Diaz, silver medalist in the 2016 Rio de Janeiro Olympics, went to a heavier weight on her third and last lift in the 55kg category after the Chinese world record holder Quiyun Liao lifted 126 kilograms on their third attempt in the clean & jerk to go up by one kilogram overall.
Going for 127kgs, which would go down as an Olympic record and put her on top, Diaz loaded all her talent, experience and hard work to end the nation’s 97 years of fruitless campaign for a first-ever gold medal in the Games into one final lift and made history as fans of Team Philippines — from coaches, sports officials and even the media — erupted in joyous celebration late Monday at the Tokyo International Forum.
“Hindi ako makapaniwala, lalo na Olympic record pa,” said Diaz in a trembling voice before she was whisked off to the mixed zone interview.
“Nasorpresa ako na nagawa ko yon. Mga kababayan ko dyan sa Pilipinas, at mga prayer warriors ko, maraming salamat. Sa lahat ng sumoporta, nakayanan natin sa kabila ng maraming pagsubok.”
She shot two fists into the air and yelled in triumph even before the ‘good lift’ was announced.
Diaz tied with Liao at 97 kgs after the snatch category, a kilogram behind Uzbekistan’s Muattar Nabieva, who lifted 98kgs but imploded in the clean & jerk after failing at 114 kgs and 117 kgs.

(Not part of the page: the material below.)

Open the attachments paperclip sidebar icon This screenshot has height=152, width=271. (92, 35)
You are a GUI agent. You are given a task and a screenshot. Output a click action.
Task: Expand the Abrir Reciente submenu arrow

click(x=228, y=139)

Kazakhstan’s Zulfiya Chinshanlo issued a momentary challenge after completing 123 kgs on her second attempt but ultimately withered in the heat of the duel between Diaz and Liao, both of whom raised the bar in breathless sequence.
The Chinese lifted 118, 123 and 126kgs in the clean & jerk, but Diaz answered with 119, 124 and that mind-boggling 127 kgs.
And finally, after several near misses in what amounts to 100 years of solitude, the Philippine national anthem was played and the flag raised for gold medal reason, with Diaz, an Air Force officer, saluting the flag and singing onstage, tears streaming down her face.
She had a total of 224 kgs to Liao’s 223 kgs.
The silver medals won by boxers Anthony Villanueva in 1964 in Tokyo and Mansueto ‘Onyok’ Velasco in 1996 in Atlanta, and Diaz’s own from Rio, now has glittering company in the country’s Olympic treasure chest, along with seven bronze medals.
Amazingly, Tokyo, where the pandemic forced a one-year delay from 2020, is also where the Philippines won its first silver medal, Diaz becoming the country’s first multi-medal winner after the legendary Teofilo Yldefonso in 1928 in Amsterdam and 1932 in Los Angeles.
With the monkey off their backs, Diaz teammates in the national team, including weightlifting colleague Elreen Ando, who competes Tuesday, judoka Kiyomi Watanabe, the four boxers led by quarterfinalist Nesthy Petecio, gymnastics hope Carlos Yulo, track and field’s Kristina Knott and EJ Obiena, and the golfing trio, including US Women’s Open champion Yuka Saso could all buckle down in their bids follow Diaz’s golden trail.
Liao’s coach, through an interpreter, said his ward bore no regret for losing because “she did her best” and that she lost to a very good opponent “who remained stable through the competition.”